### EXERCISE DIRECTIONS
Print, please, exactly the lines from the one with "Screen dimensions: 1000x733" through the final line of the data below, with both ends included and the pictures left out.

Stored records

((

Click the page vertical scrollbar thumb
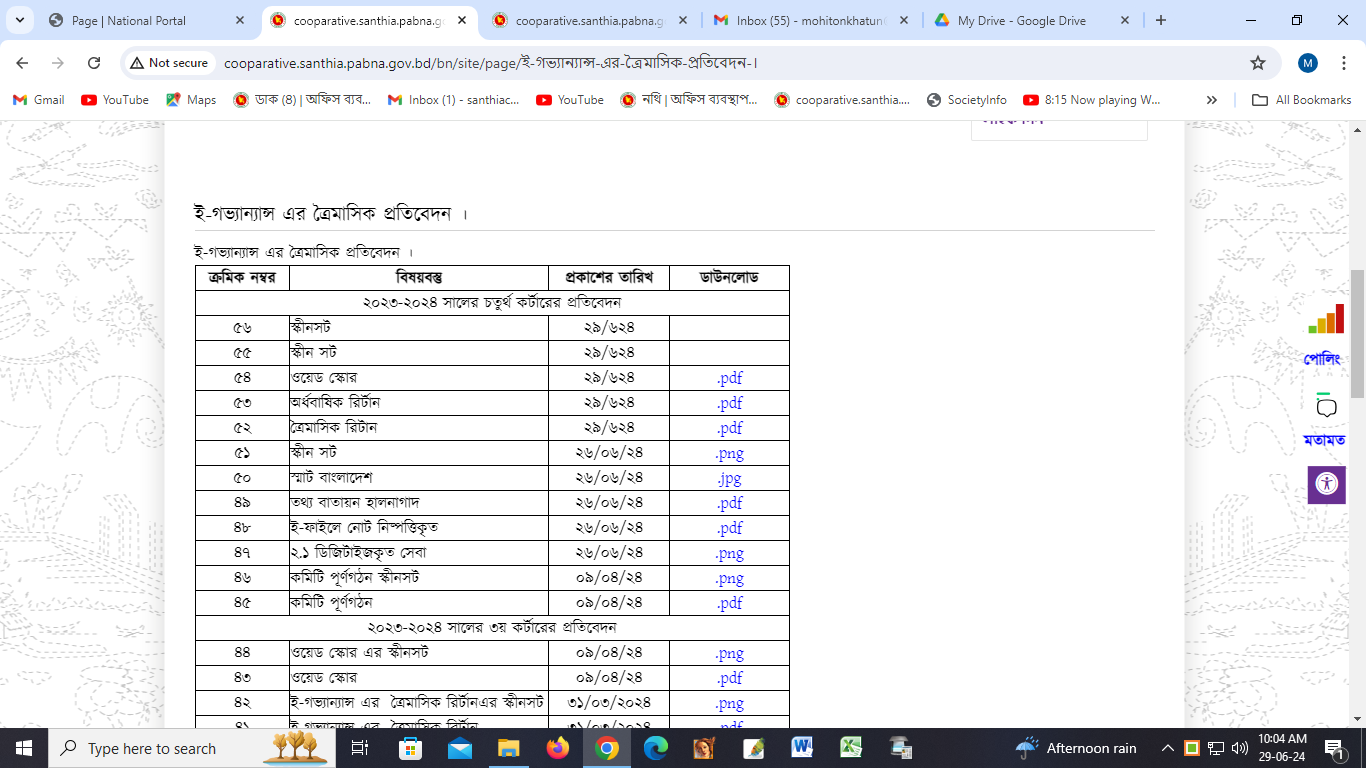The image size is (1366, 768). click(x=1357, y=333)
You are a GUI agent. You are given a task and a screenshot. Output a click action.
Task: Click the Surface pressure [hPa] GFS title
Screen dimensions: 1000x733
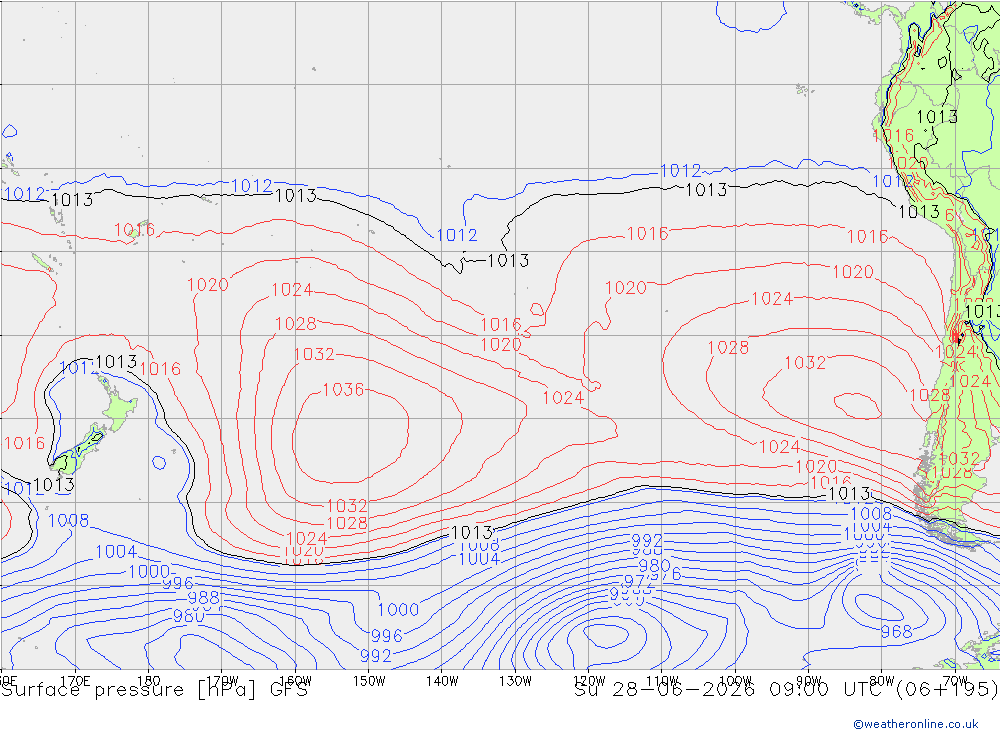154,690
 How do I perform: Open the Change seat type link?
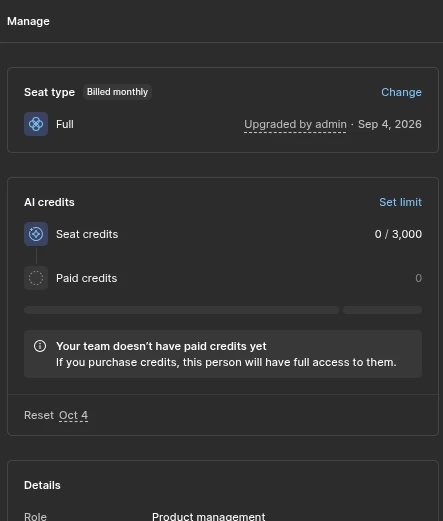pos(401,92)
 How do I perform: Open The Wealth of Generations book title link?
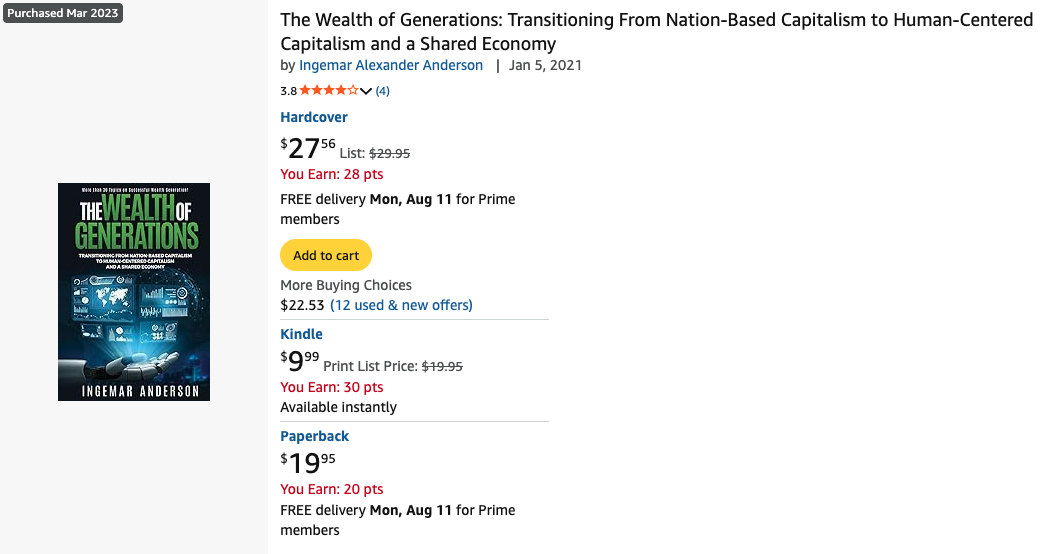click(656, 32)
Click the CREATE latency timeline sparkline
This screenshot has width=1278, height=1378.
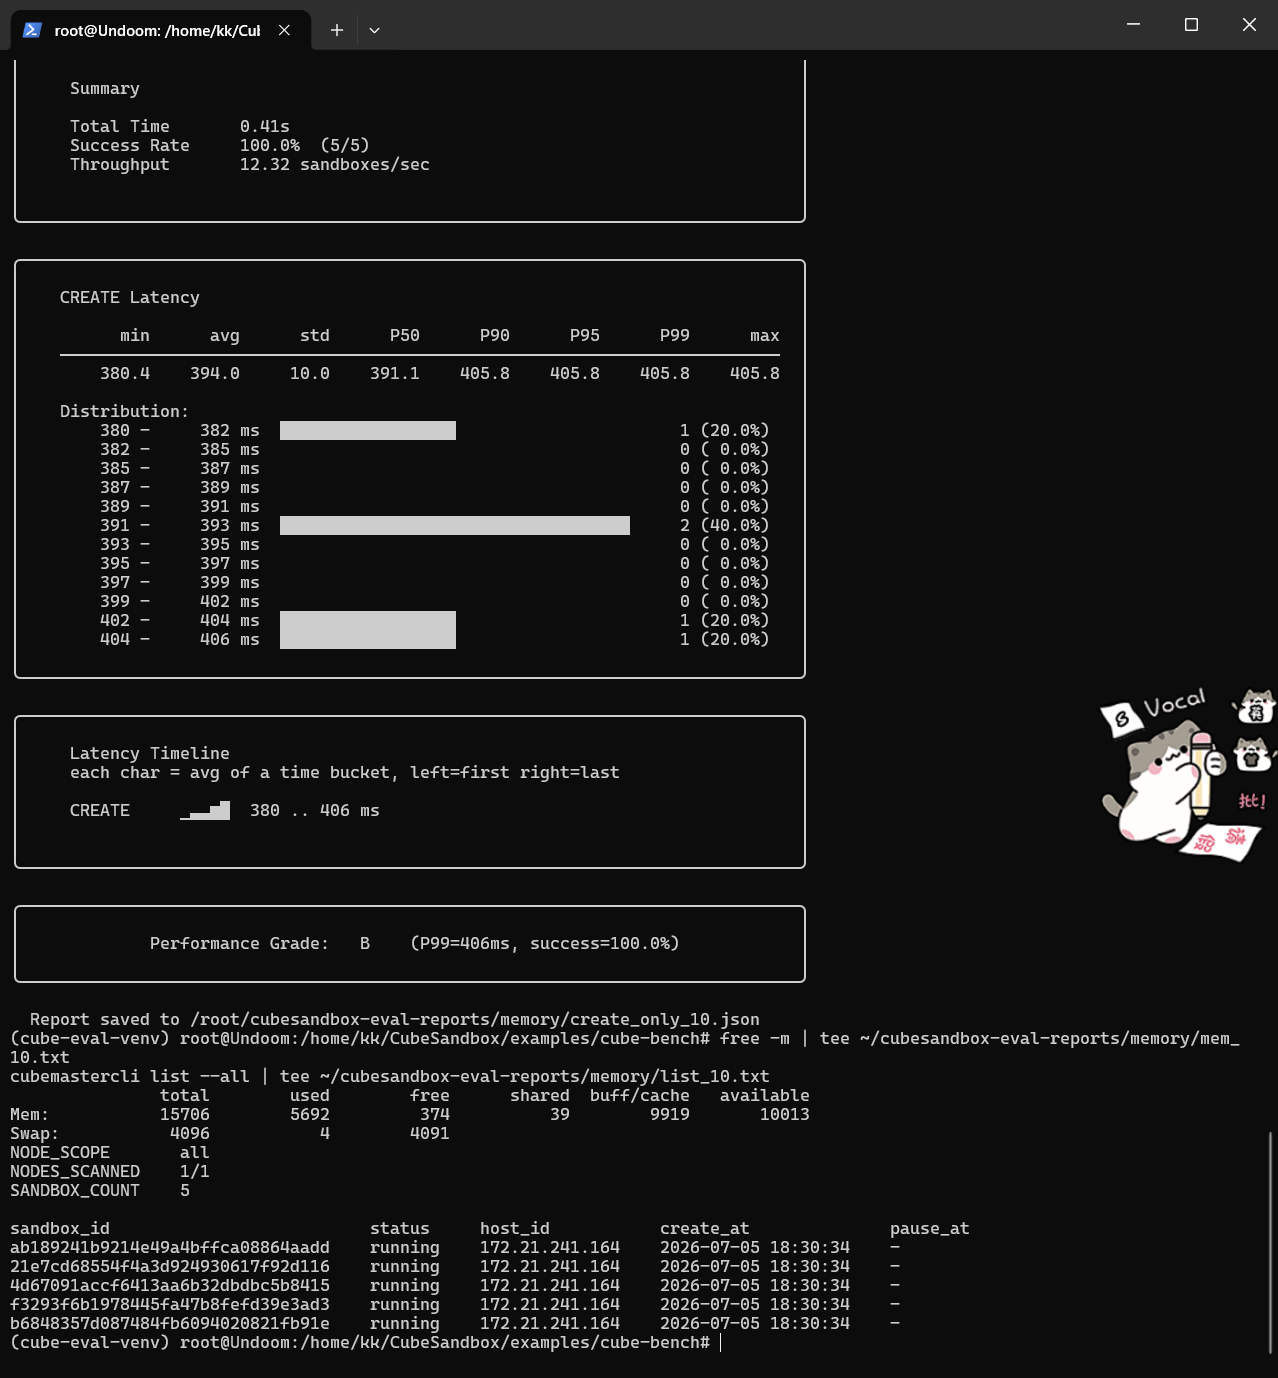click(x=205, y=810)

))

### RESULT OF THIS TASK
Screen dimensions: 1000x733
154,690
 How do I perform: Open the Change seat type link?
pos(401,92)
 How do I perform: Open The Wealth of Generations book title link?
click(656, 32)
Click the CREATE latency timeline sparkline
This screenshot has width=1278, height=1378.
click(x=205, y=810)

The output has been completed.